This Step
Somewhere
around the middle of your life
you understand that
it is not the destination.
Nor is it what is waiting
where the road turns next.
It is the step that you are taking now,
or maybe what has stopped you.
It is this soft light, sifting
through the leaves,
the red-winged blackbird
calling from the mountain ash.
It is the secret whispered
in this breeze…
this breath.
Deborah Cooper
One of the gifts of crafting worship at RUMC is choosing a poem or bit of soul song for the front of the bulletin. My hope is that the words chosen will dance well with the text for the day, creating deeper soul nestle. I also hope that sometimes those bulletin covers make it to the vaunted place of proclamation: the refrigerator of parishioner’s homes.

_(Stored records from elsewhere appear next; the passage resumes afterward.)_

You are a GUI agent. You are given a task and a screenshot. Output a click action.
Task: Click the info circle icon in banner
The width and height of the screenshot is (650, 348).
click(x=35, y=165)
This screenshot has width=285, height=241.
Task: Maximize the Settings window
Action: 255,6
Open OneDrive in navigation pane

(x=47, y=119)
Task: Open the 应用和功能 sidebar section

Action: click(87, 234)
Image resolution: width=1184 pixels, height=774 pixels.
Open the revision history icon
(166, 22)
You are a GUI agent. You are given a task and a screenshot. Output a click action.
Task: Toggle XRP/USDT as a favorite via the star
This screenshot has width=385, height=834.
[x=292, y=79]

The poem above was written by a Duluth poet; a woman near in age to my own. It speaks so powerfully to me because I am in the midst of that mid-life assessment of all that is and it is one wild ride.
I am always looking for thought companions and guides on the way. One of the books that has reappeared in my life is “The Middle Passage: From Misery to Meaning in Midlife” by James Hollis. It is a gentle and powerful speaking of the sometimes tectonic plate shifting and readjusting that mark this middle passage.
It is good and holy work, this being present to what is. Hollis writes that “the Middle Passage presents us with an opportunity to reexamine our lives and to ask the sometimes frightening, always liberating question: “Who am I apart from my history and the roles I have played?”…(it is) a rite of passage between the extended adolescence of first adulthood and our inevitable appointment with old age and mortality.” Eventually, through the hard work of jettisoning the societal and parental teachings that have kept us from knowing our full selves, we discover that “I am not what happened to me. I am what I choose to become.”
Well, no easy work, that. While preaching Sunday, I reflected on the invitation that Jesus gives us to be “born again”. In some sense, the work of the Middle Passage is to allow fullness of life, rebirth, and newness of being.
We aren’t alone in our labor. We partner with the Holy; a midwife longing for the emergence of our good. If we are wise, we find partners who remind us to breathe and trust this new life and its emergence.
And please God, we remember to savor breath. This breath.
The welcome of wisdom and the song of soul.